Review Round Up: Edward Burne- Jones, Tate Britain

Tate Britain’s new exhibition explores the artist’s rise from an outsider to becoming on of Britain’s most influential artists during the 19th century. Love London Love Culture rounds up the reviews… 

The Guardian: ** “To put it bluntly, Burne-Jones is a stupid artist. That is very striking in this exhibition’s recreation of an entire room that he decorated with scenes from the story of Sleeping Beauty.”

Evening Standard: ***** “If you come to Burne-Jones without preconceptions, as most young Londoners will, you are going to be bowled over by the dazzling vision, the ethereal form, the distinctive, sometimes jewel-like colour, the blaze of gold in the tapestry, the comic persistence with a single, lovely physical type, the languor, and yes, the beauty.”

The Upcoming: *** “Room after room is filled with stately grace, but not enough analysis is given to explain his boldness or, contrarily, to point out the difficulties inherent in the reception of his paintings.”

The Telegraph: ***** “This handsome exhibition – the first in more than four decades – provides a welcome opportunity to look again at this problematic figure: to decide whether his desire to paint worlds that “never were or never will be” dooms him to permanent irrelevance, or if his “beautiful romantic dreams”, as he called them, are just what our troubled times need.”

The Times: **** “It has a cumulative effect, this exhibition. By the final room, I was laughing out loud (it was the piano hand-painted with evil-looking cherubim that finished me off). Don’t get me wrong, it is a serious show — the first in the UK to be dedicated to the influential artist Edward Burne-Jones for 20 years. It’s just that the painter’s high-camp exuberance eventually gets the better of you and you start losing the plot.”
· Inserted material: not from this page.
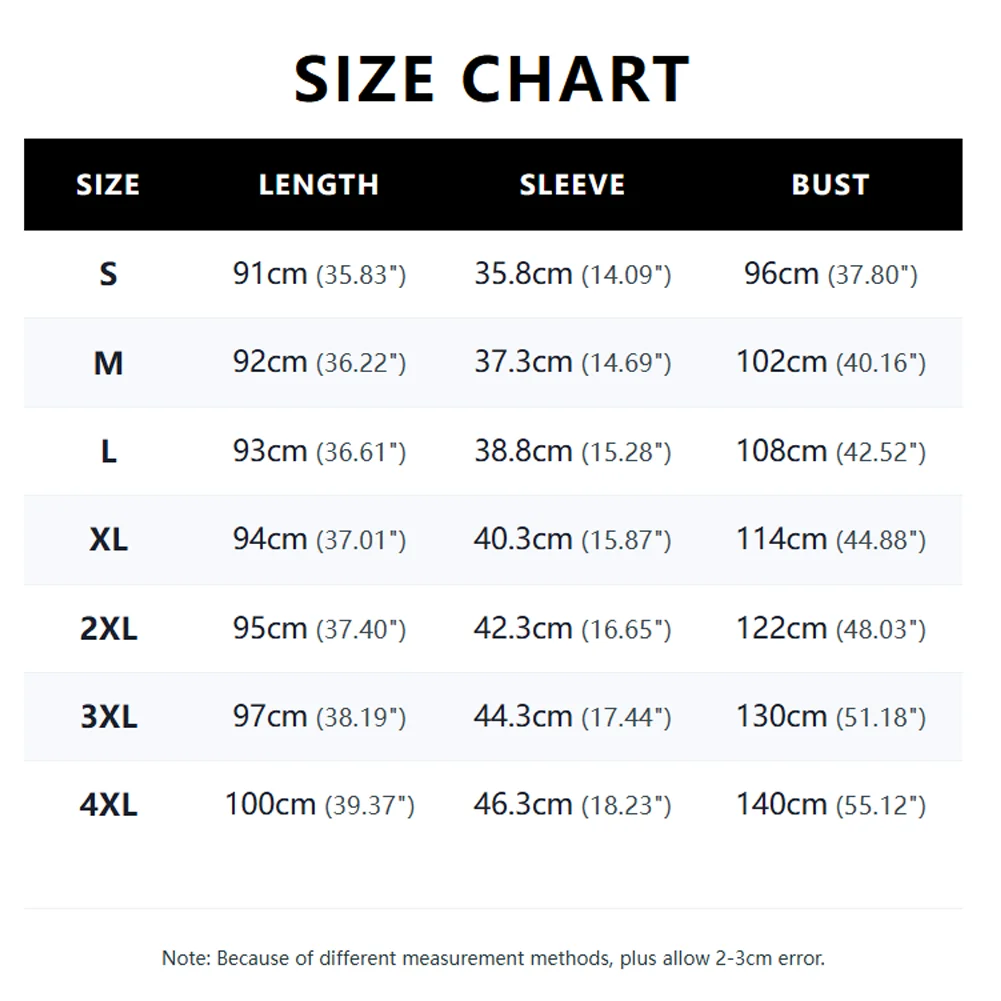Viewport: 1001px width, 1001px height.
Task: Click the M size row label
Action: point(109,363)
Time Out: **** “Preliminary sketches and drawings are normally the filler bit of a big exhibition, but here they’re the most interesting part. Ethereal, ghostly figures vaporise at the edges, including a mermaid head with Mona Lisa smile and candy-floss hair.” 

Culture Whisper: **** “Burne-Jones’s idiosyncratic works are fantastical, ethereal and decidedly Victorian. As such, they are an acquired taste, and at times a bit ridiculous. But if you are in need a dose of reverie – this is the exhibition for you.”

Londonist: **** “Edward Burne-Jones had a recognisable, over-the-top style that makes him stand out from the other Pre-Raphaelites. We know his stylised works aren’t to everyone’s tastes but we love his fantastical art.”

London Visitors: “This fascinating exhibition explores the work and legacy of an artist who is often associated with the Pre-Raphaelites and Symbolist movements. The exhibition suggests that Burne-Jones is one of the most influential British artists of the 19th century and walking around the exhibition it would be difficult to suggest that this is not the case.”